# Exercise tasks
**A.** List every Eugene city councilor named in the article below on the Eugene City Council and Northwest Natural.
**B.** Write a continuation of the article below on the Eugene City Council and Northwest Natural, beginning after its final sentence.

# Selected passage
▼
A city council meeting in Eugene, Ore., produced mixed results for Northwest Natural Holding Co., as lawmakers moved to resolve a dispute with the gas utility operator, but signaled they would soon consider restricting gas use and infrastructure expansion.
The Eugene City Council passed a motion June 16 authorizing city staff to advance a compromise agreement with Northwest Natural that would end a standoff over a franchise renewal. Yet several councilors also said it was time to resume talks on previously identified climate policies to regulate gas distribution in Eugene and transition buildings to electricity and renewable energy.
Northwest Natural has been waging a campaign to stave off building electrification in Oregon, as local governments in neighboring Washington and California prohibit gas use in new buildings. The company's gas utility Northwest Natural Gas Co. accounts for 90% of its net income and mostly serves an area of western Oregon running from Portland to Eugene.
In 2018, the Eugene Sustainability Commission asked city council to direct staff to explore Eugene's authority to regulate natural gas service. A city-commissioned gap analysis studied the potential for 12 building decarbonization policies to address outstanding carbon emissions and help Eugene achieve its climate goals and targets for reducing fossil fuel use by 2030. Those options included restricting new gas hookups and infrastructure, banning incentives for gas utility service and gas-fired appliances, and levying a fee on Northwest Natural to transition gas customers to electric heating.
Closing the gap
At the June 16 meeting, at least half of Eugene's eight-person city council and the mayor expressed support for holding a work session to revisit the gap analysis and consider the policies.
"I'm wondering what oversight we have as a municipality to provide guardrails for the fossil fuel industry to voluntarily reduce emissions," Councilor Matt Keating said. "That's what I would like our work session to explore — what we can reasonably and legally do to meet our carbon reduction goals, provide proper oversight and transition off of fossil fuels for the future of our planet."
Councilor Claire Syrett said the council will have to grapple with the idea of prohibiting natural gas infrastructure in new developments, though she doubted Eugene residents are ready for that conversation. She nevertheless said the council should challenge itself to address the topic, perhaps before the end of the year.
Councilor Emily Semple said her biggest concern was the continued expansion of gas infrastructure, despite the city's adoption of science-based climate targets. "I would like to have a work session on the possibilities of what we could do about infrastructure. I think enough people have been clamoring for it long enough," she said.
▲
Extracted records:
▼
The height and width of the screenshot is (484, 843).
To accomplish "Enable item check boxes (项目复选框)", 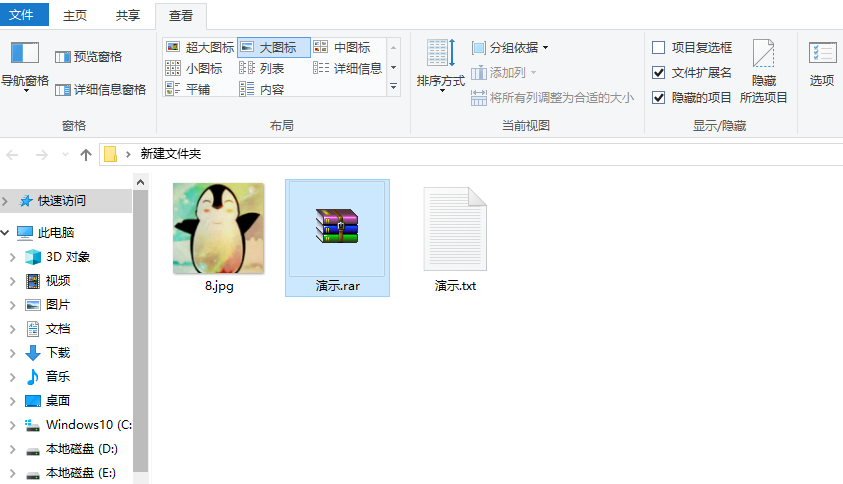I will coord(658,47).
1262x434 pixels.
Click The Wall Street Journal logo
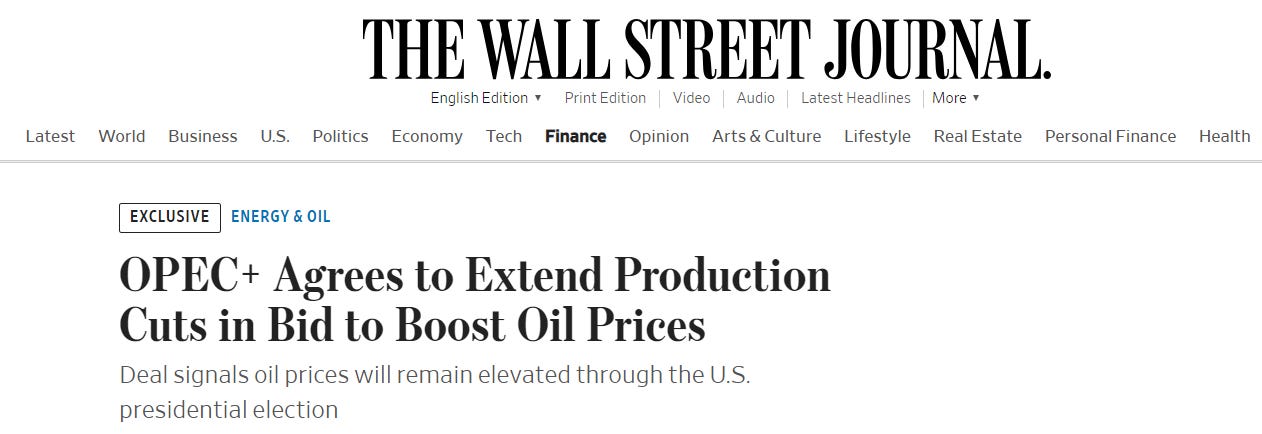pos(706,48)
▲
# Answers for the exercise
**A.**
Matt Keating
Claire Syrett
Emily Semple

**B.**
A coalition of environmental groups called Fossil Free Eugene has recently demanded that the city place a moratorium on new fossil fuel infrastructure construction and require all utilities to transition to 100% renewable energy by 2030. It also wants Eugene to levy a fee on carbon emitters that would fund gas-to-electric conversions for low-income and marginalized communities. The Eugene Sustainability Commission and the Democratic Committee of Lane County have recently endorsed the demands. Eugene is located in Lane County.
"I think today was a huge win in that our council is recognizing the fact that this voluntary agreement that they might make with a fossil fuel corporation isn't going to be enough," Dylan Plummer, a grassroots organizer with Cascadia Wildlands, said. "And so hearing a majority of council discuss the need for a work session to explore more regulatory approaches and to look at data-driven approaches to limiting fossil fuel emissions in our city is really heartening."
The Eugene Sustainability Commission has consistently urged city council to make a decision on the policies presented in the gap analysis, arguing that Eugene should be using data to select the most affordable and expedient decarbonization pathways. "I was very heartened by many of the councilors' statements in support of being serious about meeting our goals and promises made to reach those goals," Commission Chair Zach Mulholland said in an interview. "I'm overall happy with the fact that we're getting the ball moving on the gap analysis."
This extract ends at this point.